Savoir

De bonnes relations aident à être en bonne santé

Une bonne intégration socia­le dimi­nue le risque de mourir préma­turé­ment. En effet, les rela­tions positives ont une influen­ce sur les proces­sus aussi bien biolo­giques que psychologiques.

 

Texte: Regula Grünwald

«L’être humain est une espèce so­cia­le. Pour sa santé et son bien-être, il lui faut avoir des contacts sociaux et échanger avec les autres», déclare Nicole Bachmann, chercheu­se en sciences de la santé à la Fachoch­schule Nordwestschweiz /FHNW. L’absence de lien social a des conséquences : selon les études, le risque de surmortalité est deux à quatre fois supérieur chez les personnes ayant une mauvaise intégration sociale, quel que soit leur état de santé actuel. Les raisons en sont multiples.

 

On sait depuis longtemps que les contacts sociaux ont un effet indirect, par exemple sur les comporte­ments de santé et à risque, ainsi que sur les processus psycholo­giques. «Les personnes bien entourées ont une estime de soi supérieu­re et un plus grand sentiment d’autoefficacité», explique Nicole Bachmann.
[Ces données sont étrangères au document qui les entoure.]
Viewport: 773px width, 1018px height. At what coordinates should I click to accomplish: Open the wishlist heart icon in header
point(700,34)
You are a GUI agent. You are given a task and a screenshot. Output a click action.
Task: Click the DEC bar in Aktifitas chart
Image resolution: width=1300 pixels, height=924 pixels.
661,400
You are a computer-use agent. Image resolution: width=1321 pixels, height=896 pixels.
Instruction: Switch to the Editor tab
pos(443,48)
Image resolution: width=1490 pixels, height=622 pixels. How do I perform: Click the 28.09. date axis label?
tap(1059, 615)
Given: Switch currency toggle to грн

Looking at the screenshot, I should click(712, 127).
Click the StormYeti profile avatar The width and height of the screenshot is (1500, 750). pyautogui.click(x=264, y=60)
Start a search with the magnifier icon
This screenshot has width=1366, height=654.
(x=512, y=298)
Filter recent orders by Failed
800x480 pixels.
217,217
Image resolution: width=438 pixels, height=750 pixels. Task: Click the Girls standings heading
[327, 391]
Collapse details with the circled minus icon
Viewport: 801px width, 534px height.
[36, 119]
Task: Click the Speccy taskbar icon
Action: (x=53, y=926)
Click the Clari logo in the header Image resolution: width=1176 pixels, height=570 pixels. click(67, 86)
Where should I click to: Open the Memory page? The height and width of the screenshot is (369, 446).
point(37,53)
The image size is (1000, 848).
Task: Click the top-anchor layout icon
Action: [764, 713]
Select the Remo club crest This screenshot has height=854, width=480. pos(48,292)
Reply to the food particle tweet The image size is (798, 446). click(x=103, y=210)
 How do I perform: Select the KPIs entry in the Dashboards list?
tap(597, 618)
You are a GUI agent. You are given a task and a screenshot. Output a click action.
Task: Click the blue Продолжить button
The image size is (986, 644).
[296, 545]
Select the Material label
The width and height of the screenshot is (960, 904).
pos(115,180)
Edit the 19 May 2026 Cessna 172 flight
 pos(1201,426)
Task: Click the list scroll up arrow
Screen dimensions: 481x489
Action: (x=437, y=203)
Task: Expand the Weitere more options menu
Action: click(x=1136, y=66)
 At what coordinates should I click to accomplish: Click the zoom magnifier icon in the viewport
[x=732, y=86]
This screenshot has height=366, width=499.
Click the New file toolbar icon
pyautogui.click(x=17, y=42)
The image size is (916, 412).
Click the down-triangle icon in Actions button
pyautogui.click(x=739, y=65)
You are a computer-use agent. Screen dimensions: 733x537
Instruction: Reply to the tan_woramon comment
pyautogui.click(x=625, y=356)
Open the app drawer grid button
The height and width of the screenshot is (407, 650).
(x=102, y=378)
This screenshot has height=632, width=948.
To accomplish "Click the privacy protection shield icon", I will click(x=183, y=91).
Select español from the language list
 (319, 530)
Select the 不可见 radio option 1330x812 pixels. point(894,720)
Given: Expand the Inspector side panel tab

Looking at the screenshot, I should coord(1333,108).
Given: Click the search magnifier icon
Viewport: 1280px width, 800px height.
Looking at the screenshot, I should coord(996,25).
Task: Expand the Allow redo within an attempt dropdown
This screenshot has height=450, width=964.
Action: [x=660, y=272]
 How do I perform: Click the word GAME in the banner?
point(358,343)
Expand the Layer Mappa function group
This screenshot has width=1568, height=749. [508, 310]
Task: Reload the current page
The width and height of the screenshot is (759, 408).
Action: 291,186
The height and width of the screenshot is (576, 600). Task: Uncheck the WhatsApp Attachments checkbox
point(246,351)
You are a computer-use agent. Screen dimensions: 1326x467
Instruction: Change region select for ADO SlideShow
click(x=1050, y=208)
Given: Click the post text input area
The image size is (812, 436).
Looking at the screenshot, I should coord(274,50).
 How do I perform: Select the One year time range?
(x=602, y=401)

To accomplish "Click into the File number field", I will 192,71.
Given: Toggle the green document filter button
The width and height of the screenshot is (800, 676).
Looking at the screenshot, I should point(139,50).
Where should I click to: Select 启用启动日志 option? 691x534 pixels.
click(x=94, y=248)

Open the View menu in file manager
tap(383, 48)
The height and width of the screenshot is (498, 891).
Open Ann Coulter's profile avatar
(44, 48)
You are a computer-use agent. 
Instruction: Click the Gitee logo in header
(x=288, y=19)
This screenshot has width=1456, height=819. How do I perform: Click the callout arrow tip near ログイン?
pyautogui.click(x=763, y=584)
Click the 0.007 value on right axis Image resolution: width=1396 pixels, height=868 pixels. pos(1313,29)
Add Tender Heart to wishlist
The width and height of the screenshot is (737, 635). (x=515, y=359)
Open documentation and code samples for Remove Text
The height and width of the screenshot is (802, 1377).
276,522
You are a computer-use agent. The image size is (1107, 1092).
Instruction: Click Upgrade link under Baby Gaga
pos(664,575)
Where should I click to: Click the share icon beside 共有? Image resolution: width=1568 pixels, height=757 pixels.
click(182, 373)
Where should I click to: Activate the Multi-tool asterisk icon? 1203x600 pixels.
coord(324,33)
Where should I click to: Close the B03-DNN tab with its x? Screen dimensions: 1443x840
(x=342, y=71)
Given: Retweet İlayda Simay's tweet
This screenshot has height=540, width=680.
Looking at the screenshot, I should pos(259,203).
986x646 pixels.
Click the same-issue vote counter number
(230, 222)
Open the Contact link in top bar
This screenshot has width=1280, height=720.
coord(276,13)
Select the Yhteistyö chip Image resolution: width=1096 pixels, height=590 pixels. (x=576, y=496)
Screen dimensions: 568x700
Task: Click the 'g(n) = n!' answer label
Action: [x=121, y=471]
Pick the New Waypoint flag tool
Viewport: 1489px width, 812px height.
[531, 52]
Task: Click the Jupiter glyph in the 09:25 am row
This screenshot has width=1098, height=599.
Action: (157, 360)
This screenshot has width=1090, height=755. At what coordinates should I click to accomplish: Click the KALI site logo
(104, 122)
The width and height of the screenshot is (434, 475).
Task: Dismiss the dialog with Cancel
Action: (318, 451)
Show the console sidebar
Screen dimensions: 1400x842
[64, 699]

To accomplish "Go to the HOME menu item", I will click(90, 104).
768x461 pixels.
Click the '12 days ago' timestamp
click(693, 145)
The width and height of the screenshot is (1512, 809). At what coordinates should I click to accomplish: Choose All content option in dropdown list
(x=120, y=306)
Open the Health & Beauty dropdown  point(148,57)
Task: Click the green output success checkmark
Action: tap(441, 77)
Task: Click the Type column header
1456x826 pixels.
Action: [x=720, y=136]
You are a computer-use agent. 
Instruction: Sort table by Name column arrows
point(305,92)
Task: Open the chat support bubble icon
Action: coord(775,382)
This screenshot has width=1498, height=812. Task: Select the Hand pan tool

Ainsi, ces individus parvien­nent plus aisément à abandonner des habitudes qui nuisent à leur santé, et par exem­ple arrêtent de fumer ou se mettent au sport. De même, les situations de stress sont plus faciles à surmonter pour les personnes ayant de bonnes relations. « Outre le soutien émotionnel, elles bénéficient souvent aussi d’une aide concrète, qui les soulage. »

 

Se tenir la main aide

Ces dernières années, de plus en plus de recherches ont porté sur les effets biologiques directs des rela­tions interpersonnelles. Ainsi, au cours d’une expérience, des personnes-test ont été confrontées à une situation mena­çan­te. Celles qui devaient surmonter cette situation seules éprou­vaient une forte réaction au stress, ce qui, à terme, serait nuisible à l’or­ganisme. En revanche, les individus qui, au cours de l’interven­tion, ont pu tenir la main d’une personne proche ou même celle d’un tiers ont bénéfi­cié d’un effet protecteur.

 

De même, l’exclusion déclenche des réactions fortes, comme le montre une autre expérience : en pleine partie de ballon à trois, deux personnes se mirent soudain à se lancer la balle exclu­si­ve­ment entre elles. Cette mise à l’écart a produit chez le troisième individu la même réaction cérébrale qu’une douleur physique intense. «Aujourd’hui, il est considéré comme établi que l’existence de bonnes relations renforce le système immunitaire et a une influence positive sur la régulation hormonale et le système cardio-vasculaire», poursuit Nicole Bachmann.

 

La solitude en Suisse?

Une personne est considérée comme bien intégrée socialement si elle compte au moins une personne de confiance, un cercle d’amis et/ou de parents proches, ainsi que des connaissances occasionnelles, telles que des voisins. « Ces dernières renforcent le sentiment de faire partie d’un système social. Les personnes de confiance, par contre, sont essentielles en particulier lorsque des événements critiques se produisent, comme une maladie », explique Nicole Bachmann.

 

En comparaison des autres états européens, la Suisse a un niveau d’inté­gra­tion socia­le relativement bon, il n’y a que les pays scandinaves où le sen­ti­ment de solitude est inférieur. Le principe est le suivant : plus le niveau de vie général est élevé, meilleure est l’intégration sociale de la popu­lation. à l’inverse, la pauvreté est le principal facteur de risque d’isola­tion sociale. «Jusqu’ici, le système social de la Suisse a su faire rempart à la pau­péri­sa­tion d’une partie de la population», souligne Nicole Bachmann. Mais impossible d’af­fir­mer que cela sera encore le cas dans l’avenir. «Les maladies chro­­niques aussi recèlent de plus en plus un risque de déclassement en Suisse.»

 

 

 

 

 

Près de 300000 personnes en Suisse sont prises en charge par leurs proches.

Par semaine, les proches passent en moyenne 8,5 heures pour assurer la prise en charge et les soins de leurs parents ou amis malades. Par année, cela représente près de 442 heures employées par celles et ceux qui s’occupent de leurs proches malades.

Si l’on estime le tarif moyen à 45.50 francs l’heure, le travail bénévole non rémunéré équivaut chaque année à 3,7 milliards de francs. Cet engagement permet de garder des proches malades à domicile et de réduire le travail du personnel sanitaire.